Figure 8. Intersection over Union (Iou) calculation.

In mAP, an object is classified as a true positive (TP) if IoU$>=0.5$, and as a false positive (FP) otherwise. This classification is based on setting the IoU threshold at 0.5. Average Precision (AP) is determined by calculating the area under the curve (AUC) of the precision-recall curve. This curve plots the model’s precision at varying levels of recall for different confidence thresholds assigned to a bounding box by the model. These thresholds reflect the model’s confidence that a particular bounding box contains an object. The mAP is then calculated by averaging the AP across all classes.

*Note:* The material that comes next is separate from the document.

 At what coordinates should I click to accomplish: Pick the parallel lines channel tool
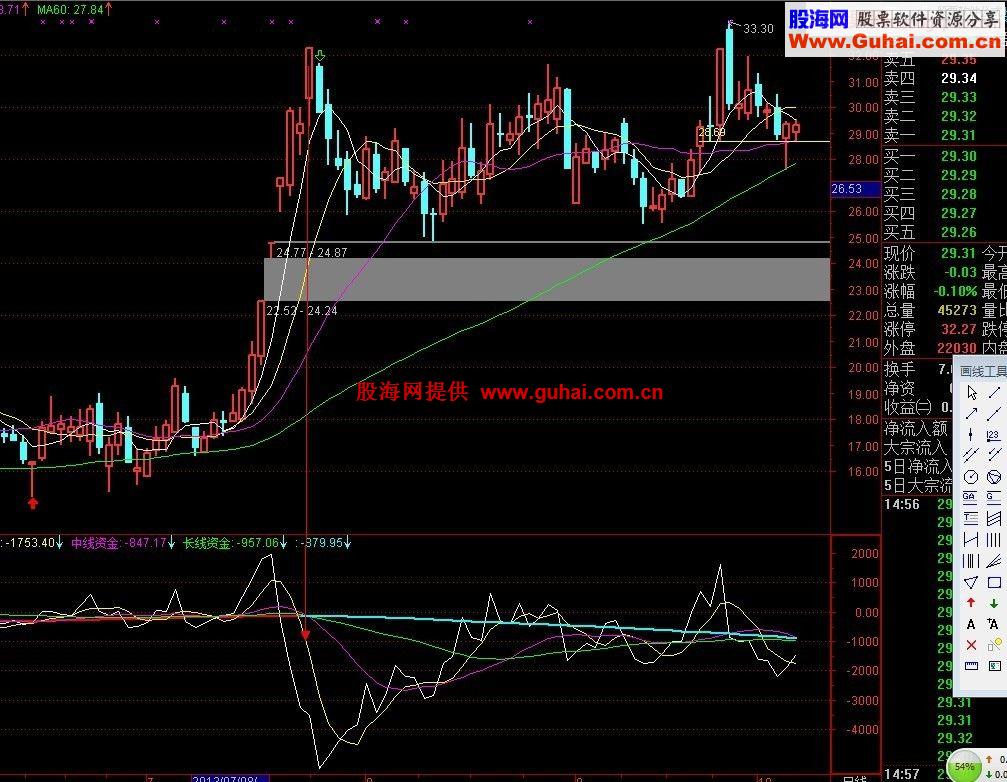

Regarding the training time as a metric, we seek a balance between the mAP performance and the time required to achieve it. A model that achieves similar mAP values but takes less time to train is considered a better model, as it is faster and therefore more efficient.

3.4. Experimental results

To assess the quality of the annotation process under various methods, we conducted three different experiments: one using AL, which focuses on selecting the most relevant images for annotation; another involving automatic enhancement of the annotations; and a third utilizing TL.

3.4.1. Active learning

We conducted an experiment that initially involved training a model with a limited dataset. We then incrementally added more relevant data, as determined by AL techniques, until all the images were utilized.

We randomly divided the 200 images into 160 for training and validation, and 40 for testing. We began the training with 20 images and subsequently used the trained model to classify the remaining 140 images. Following classification, we employed the Bounding Box with a confidence score function to rank the data from most to least relevant. The most relevant images were identified as those with the lowest average confidence in their predictions.

Table 1 summarizes the results of the experiment. Models trained with a limited number of examples fail to yield satisfactory results. Notably, good outcomes are only achieved when the training process involves at least 110 images. An interesting observation is that the model reached optimal performance with 140 images, and further additions did not enhance its performance. This indicates that not all images are necessary to attain peak performance, allowing for a reduction in annotation efforts. Consequently, it can be affirmed that AL techniques can effectively alleviate the annotation process.

Table 1. Results table for the AL experiment presenting the evolution of mean Average Precision (mAP) as a percentage and training time (in seconds) across an incrementally increasing number of images used in the training process, utilizing an NVIDIA GeForce RTX 4080.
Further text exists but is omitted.